Partitioning tables
Tables are partitioned into tablets according to a partition schema on the primary key columns. Each tablet is served by at least one tablet server. Ideally, a table should be split into tablets that are distributed across a number of tablet servers to maximize parallel operations. The details of the partitioning schema you use will depend entirely on the type of data you store and how you access it.
Kudu currently has no mechanism for splitting or merging tablets after the table has been created. Until this feature has been implemented, you must provide a partition schema for your table when you create it. When designing your tables, consider using primary keys that will allow you to partition your table into tablets which grow at similar rates.

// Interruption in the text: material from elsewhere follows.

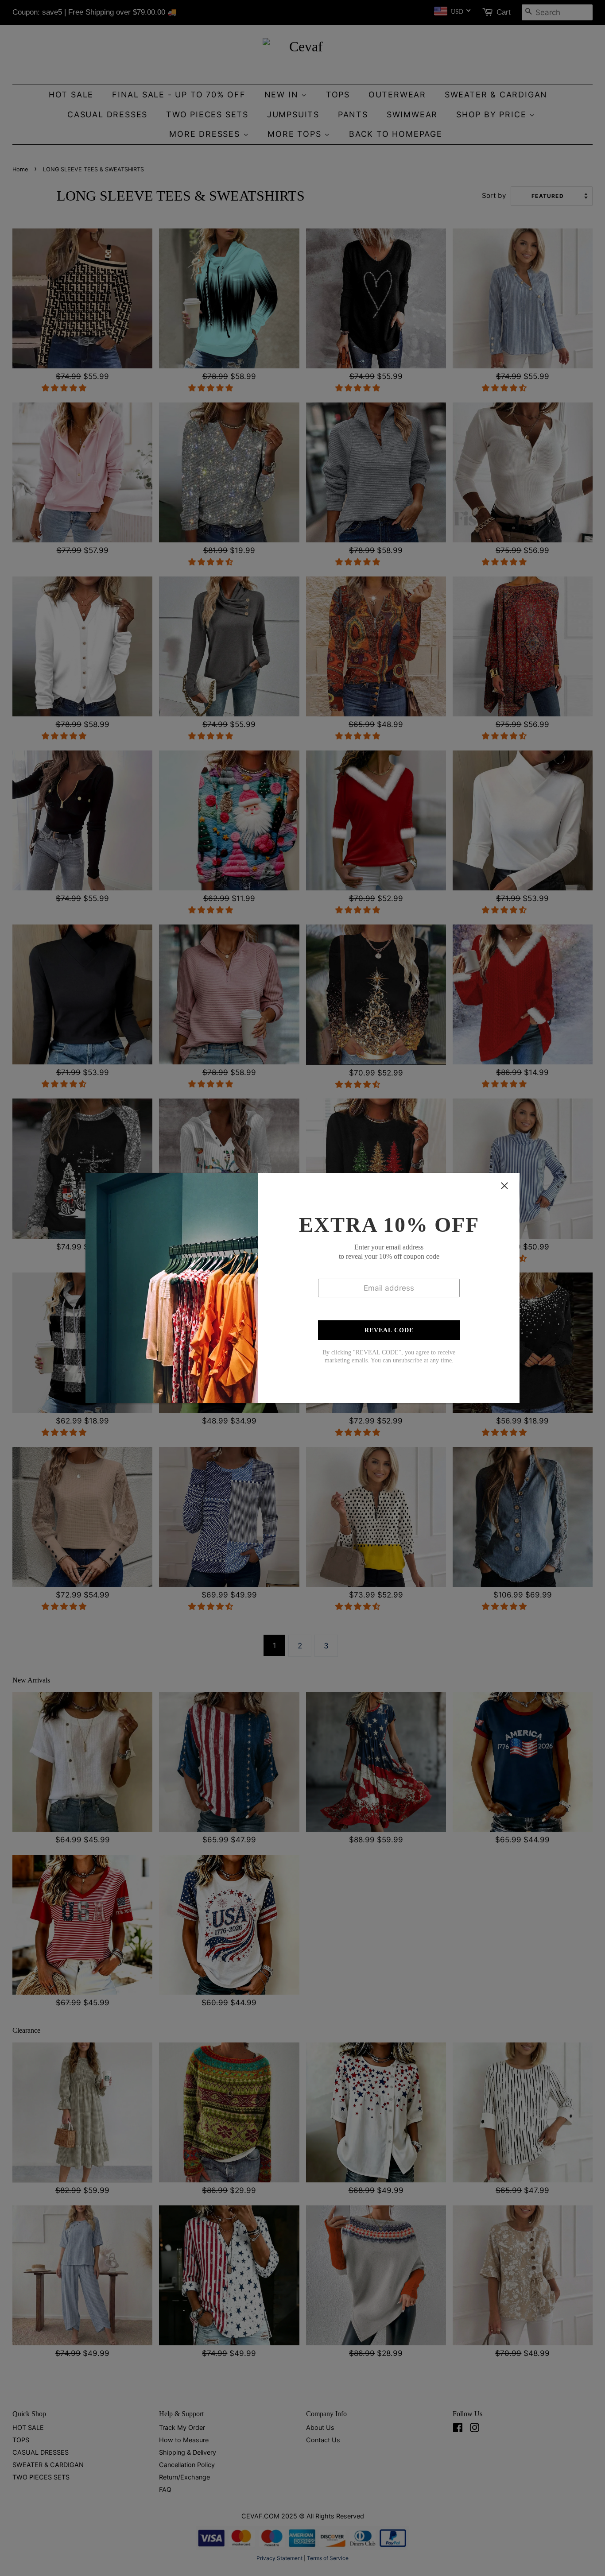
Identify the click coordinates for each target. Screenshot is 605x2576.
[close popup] (504, 1185)
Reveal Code (389, 1330)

You can partition your table using Impala's PARTITION BY
clause,
which supports distribution by RANGE
or HASH
. The
partition scheme can contain zero or more HASH
definitions, followed
by an optional RANGE
definition. The RANGE
definition can refer to one or more primary key columns. Examples of basic and
advanced partitioning are shown below.
Monotonically Increasing Values - If you partition by range on a column whose
values are monotonically increasing, the last tablet will grow much larger than the
others. Additionally, all data being inserted will be written to a single tablet at a
time, limiting the scalability of data ingest. In that case, consider distributing by
HASH
instead of, or in addition to, RANGE
.
In general, be mindful the number of tablets limits the parallelism of reads, in the current implementation. Increasing the number of tablets significantly beyond the number of cores is likely to have diminishing returns.